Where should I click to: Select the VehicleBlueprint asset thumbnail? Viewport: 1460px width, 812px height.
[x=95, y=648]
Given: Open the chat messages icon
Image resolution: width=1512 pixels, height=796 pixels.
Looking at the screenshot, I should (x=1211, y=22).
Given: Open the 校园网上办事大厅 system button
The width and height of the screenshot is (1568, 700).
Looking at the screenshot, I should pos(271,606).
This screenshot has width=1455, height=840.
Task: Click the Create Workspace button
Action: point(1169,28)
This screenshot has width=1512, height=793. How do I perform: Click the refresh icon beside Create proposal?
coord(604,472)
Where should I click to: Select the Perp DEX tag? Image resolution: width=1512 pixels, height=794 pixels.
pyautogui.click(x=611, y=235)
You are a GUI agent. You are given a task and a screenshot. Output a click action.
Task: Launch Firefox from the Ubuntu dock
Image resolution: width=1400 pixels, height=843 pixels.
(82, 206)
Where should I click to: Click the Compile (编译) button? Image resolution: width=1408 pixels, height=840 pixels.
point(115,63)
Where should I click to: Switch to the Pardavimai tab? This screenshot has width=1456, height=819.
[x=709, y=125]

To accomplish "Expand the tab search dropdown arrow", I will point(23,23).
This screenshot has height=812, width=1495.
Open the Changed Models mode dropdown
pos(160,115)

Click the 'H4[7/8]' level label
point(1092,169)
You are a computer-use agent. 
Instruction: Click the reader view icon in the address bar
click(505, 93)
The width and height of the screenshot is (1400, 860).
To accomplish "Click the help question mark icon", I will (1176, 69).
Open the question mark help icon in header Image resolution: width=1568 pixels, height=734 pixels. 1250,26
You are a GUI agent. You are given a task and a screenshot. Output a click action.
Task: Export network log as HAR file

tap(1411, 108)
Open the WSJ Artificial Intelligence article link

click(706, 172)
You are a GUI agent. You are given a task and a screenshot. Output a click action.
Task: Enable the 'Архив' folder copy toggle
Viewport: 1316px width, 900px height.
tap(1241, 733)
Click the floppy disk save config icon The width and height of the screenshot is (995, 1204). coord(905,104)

Your instructions: Each line of the material must be copied exactly.

Expected output:
Where should I click to: Select the VehicleBlueprint asset thumbnail? Viewport: 1460px width, 812px height.
[x=95, y=648]
Given: Open the chat messages icon
Image resolution: width=1512 pixels, height=796 pixels.
Looking at the screenshot, I should (x=1211, y=22).
Given: Open the 校园网上办事大厅 system button
The width and height of the screenshot is (1568, 700).
Looking at the screenshot, I should pos(271,606).
This screenshot has width=1455, height=840.
Task: Click the Create Workspace button
Action: point(1169,28)
This screenshot has width=1512, height=793. How do I perform: Click the refresh icon beside Create proposal?
coord(604,472)
Where should I click to: Select the Perp DEX tag? Image resolution: width=1512 pixels, height=794 pixels.
pyautogui.click(x=611, y=235)
You are a GUI agent. You are given a task and a screenshot. Output a click action.
Task: Launch Firefox from the Ubuntu dock
Image resolution: width=1400 pixels, height=843 pixels.
(82, 206)
Where should I click to: Click the Compile (编译) button? Image resolution: width=1408 pixels, height=840 pixels.
point(115,63)
Where should I click to: Switch to the Pardavimai tab? This screenshot has width=1456, height=819.
[x=709, y=125]

To accomplish "Expand the tab search dropdown arrow", I will point(23,23).
This screenshot has height=812, width=1495.
Open the Changed Models mode dropdown
pos(160,115)

Click the 'H4[7/8]' level label
point(1092,169)
You are a computer-use agent. 
Instruction: Click the reader view icon in the address bar
click(505, 93)
The width and height of the screenshot is (1400, 860).
To accomplish "Click the help question mark icon", I will (1176, 69).
Open the question mark help icon in header Image resolution: width=1568 pixels, height=734 pixels. 1250,26
You are a GUI agent. You are given a task and a screenshot. Output a click action.
Task: Export network log as HAR file

tap(1411, 108)
Open the WSJ Artificial Intelligence article link

click(706, 172)
You are a GUI agent. You are given a task and a screenshot. Output a click action.
Task: Enable the 'Архив' folder copy toggle
Viewport: 1316px width, 900px height.
tap(1241, 733)
Click the floppy disk save config icon The width and height of the screenshot is (995, 1204). coord(905,104)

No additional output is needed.